*What is expected*. Quote the part of the blog comment thread below that falls between "Aleth, if that’s" and "our discussions anytime.", inclusive.

*Excerpt*.
Hi FarmGirl! So nice of you to leave a message. I’ll try to post as often as possible. Caution though: my often means very rarely to some. Tee hee!
September 10th, 2005 at 10:20 am
aahh.. makes me miss our old town in pampanga and the countless summers and fiestas i spent there…
the makopa! i used to pick them fresh from the trees of our neighbors… okoy and tamales!!
September 10th, 2005 at 11:43 am
While we are expected to live about 70 years on average, just before we expire I suspect there will be perhaps only 40-50 top memories that will pop into our minds on that final day… and I hope many of mine are about people I hold dear and food memories that are so vivid…
September 12th, 2005 at 4:04 pm
hi, karen!!! can i make a request? can u post a tocino recipe? thank you very much…
September 14th, 2005 at 2:00 pm
hi! your trip down your memory lane made me miss my lola n elder bros. . . but then, good memories poured in naman…
nga pala, i remember my lola doing a soup dish with upo n pork, by any chance you know this dish?? have been meaning to try it but i can’t remember the other ingredients??
September 15th, 2005 at 1:31 am
this is my firsts time here and felt very close to home, i haven’t seen Philippines for 8 yrs now, i haven’t read the what is going on around here but i am happy and excited to find out - hi to all of you!!!
September 16th, 2005 at 2:42 am
Hazel, aren’t childhood memories in the province the best? Pre-Pinatubo, Pampanga had lots of verdant ricefields. I was crying on the bus when I came home to a wasteland a few months after the eruption. But now, it’s getting green again.
Right, Marketman! Food and people we love - could any memories be warmer?
Russell, which tocino recipe? Hehehe! Ok, I suppose I can’t escape from this now. Requests have been standing since last year. I’ve done the research but we hardly eat pork, much less processed pork! Give me two weeks or so. I’ll try my best.
Aleth, if that’s not upo with pork balls (bola-bola), could it be palaman ‘panara?
Hi Ms.par18toronto! Thank you for leaving a message! You’re welcome to join in our discussions anytime.
September 18th, 2005 at 5:21 am
This is in reply to a comment you left in my blog.

*Record set*.

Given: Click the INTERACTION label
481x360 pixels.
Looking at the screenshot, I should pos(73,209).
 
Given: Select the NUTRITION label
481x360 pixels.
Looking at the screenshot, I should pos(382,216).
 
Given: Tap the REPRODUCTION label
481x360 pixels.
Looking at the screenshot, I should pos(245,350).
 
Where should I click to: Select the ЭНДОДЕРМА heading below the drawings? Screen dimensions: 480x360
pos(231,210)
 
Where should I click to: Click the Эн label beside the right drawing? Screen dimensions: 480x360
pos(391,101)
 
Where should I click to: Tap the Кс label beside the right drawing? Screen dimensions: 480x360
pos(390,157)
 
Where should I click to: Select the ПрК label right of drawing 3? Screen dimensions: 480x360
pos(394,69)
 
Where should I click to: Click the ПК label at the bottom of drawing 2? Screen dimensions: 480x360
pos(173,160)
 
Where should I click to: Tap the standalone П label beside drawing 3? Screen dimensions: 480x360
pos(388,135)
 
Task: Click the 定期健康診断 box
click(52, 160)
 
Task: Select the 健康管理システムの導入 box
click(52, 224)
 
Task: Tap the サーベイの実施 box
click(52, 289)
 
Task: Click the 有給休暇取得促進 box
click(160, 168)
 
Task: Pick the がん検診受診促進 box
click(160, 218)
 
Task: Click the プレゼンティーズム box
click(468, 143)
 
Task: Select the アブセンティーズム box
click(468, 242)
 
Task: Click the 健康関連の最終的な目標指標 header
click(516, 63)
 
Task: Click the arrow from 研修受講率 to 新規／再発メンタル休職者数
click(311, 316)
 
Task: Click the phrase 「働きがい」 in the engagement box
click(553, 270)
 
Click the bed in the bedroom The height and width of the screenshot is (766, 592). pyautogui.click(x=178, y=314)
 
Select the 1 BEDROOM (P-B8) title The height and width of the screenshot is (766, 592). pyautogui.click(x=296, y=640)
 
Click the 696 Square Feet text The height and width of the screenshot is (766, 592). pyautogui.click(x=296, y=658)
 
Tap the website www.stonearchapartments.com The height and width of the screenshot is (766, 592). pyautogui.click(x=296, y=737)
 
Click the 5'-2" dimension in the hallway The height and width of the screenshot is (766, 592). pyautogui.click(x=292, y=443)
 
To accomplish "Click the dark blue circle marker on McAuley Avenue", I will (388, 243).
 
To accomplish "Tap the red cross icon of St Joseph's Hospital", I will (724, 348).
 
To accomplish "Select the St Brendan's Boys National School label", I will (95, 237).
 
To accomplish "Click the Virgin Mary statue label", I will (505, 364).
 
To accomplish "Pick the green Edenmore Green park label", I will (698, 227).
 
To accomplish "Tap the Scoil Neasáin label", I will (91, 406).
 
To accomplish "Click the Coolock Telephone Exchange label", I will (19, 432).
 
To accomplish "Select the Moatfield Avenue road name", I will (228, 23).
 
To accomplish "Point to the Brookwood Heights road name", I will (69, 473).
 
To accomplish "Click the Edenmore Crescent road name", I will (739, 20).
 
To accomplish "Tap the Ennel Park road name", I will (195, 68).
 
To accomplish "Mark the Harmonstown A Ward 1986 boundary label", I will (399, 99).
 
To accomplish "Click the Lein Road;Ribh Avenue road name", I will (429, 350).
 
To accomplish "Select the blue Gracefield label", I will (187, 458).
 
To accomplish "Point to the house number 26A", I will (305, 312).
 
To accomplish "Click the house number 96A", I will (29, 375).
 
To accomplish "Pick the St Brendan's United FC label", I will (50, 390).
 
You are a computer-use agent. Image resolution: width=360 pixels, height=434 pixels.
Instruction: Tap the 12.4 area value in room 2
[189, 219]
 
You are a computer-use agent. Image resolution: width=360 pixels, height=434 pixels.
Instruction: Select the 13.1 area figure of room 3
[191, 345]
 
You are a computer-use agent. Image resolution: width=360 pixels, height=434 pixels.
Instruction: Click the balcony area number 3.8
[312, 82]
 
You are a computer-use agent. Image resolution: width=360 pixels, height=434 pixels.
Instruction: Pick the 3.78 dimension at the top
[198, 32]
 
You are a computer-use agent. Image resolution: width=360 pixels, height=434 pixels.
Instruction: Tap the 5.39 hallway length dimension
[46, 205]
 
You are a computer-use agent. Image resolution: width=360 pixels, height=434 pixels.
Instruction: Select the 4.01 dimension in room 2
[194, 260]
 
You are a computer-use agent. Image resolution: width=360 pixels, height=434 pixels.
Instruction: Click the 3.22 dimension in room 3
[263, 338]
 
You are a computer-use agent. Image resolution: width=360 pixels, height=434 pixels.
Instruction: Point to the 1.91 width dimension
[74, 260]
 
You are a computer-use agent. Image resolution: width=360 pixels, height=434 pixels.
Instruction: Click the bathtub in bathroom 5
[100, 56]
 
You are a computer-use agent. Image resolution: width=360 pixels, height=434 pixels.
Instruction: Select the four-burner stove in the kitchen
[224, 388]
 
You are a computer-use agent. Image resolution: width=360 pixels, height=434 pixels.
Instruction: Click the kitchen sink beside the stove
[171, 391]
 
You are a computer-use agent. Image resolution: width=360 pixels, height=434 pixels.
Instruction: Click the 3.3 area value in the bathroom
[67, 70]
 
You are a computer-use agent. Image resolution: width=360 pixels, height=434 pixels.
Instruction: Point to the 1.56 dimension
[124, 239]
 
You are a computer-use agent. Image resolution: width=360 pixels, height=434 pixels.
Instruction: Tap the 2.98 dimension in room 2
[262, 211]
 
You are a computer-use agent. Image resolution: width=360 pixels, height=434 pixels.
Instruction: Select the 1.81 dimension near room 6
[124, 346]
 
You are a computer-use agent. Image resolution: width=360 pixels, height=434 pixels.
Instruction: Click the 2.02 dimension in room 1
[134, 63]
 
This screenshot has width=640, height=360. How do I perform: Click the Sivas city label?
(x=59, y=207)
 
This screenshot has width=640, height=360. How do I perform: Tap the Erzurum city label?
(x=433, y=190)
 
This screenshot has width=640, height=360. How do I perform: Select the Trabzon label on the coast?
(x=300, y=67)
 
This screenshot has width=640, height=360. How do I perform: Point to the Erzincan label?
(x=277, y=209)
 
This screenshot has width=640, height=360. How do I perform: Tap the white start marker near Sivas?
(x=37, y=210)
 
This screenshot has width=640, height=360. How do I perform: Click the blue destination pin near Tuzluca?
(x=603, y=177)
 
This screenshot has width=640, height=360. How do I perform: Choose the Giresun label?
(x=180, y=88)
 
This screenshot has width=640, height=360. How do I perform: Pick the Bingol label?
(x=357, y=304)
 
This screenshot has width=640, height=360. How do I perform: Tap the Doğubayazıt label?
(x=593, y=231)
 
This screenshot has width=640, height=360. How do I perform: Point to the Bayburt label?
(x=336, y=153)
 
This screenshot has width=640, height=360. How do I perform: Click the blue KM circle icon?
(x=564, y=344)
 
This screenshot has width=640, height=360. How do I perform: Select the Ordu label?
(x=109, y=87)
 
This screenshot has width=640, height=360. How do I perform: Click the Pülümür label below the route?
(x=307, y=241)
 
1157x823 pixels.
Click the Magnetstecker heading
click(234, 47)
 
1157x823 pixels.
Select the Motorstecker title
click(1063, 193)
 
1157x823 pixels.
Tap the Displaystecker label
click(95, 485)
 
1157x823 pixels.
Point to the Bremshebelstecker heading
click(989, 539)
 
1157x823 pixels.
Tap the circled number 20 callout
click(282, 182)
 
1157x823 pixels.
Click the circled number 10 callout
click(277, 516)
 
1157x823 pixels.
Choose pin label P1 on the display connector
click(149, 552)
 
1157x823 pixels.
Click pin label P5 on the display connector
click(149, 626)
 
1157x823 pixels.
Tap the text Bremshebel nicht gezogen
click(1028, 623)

*Answer area*.
Aleth, if that’s not upo with pork balls (bola-bola), could it be palaman ‘panara?
Hi Ms.par18toronto! Thank you for leaving a message! You’re welcome to join in our discussions anytime.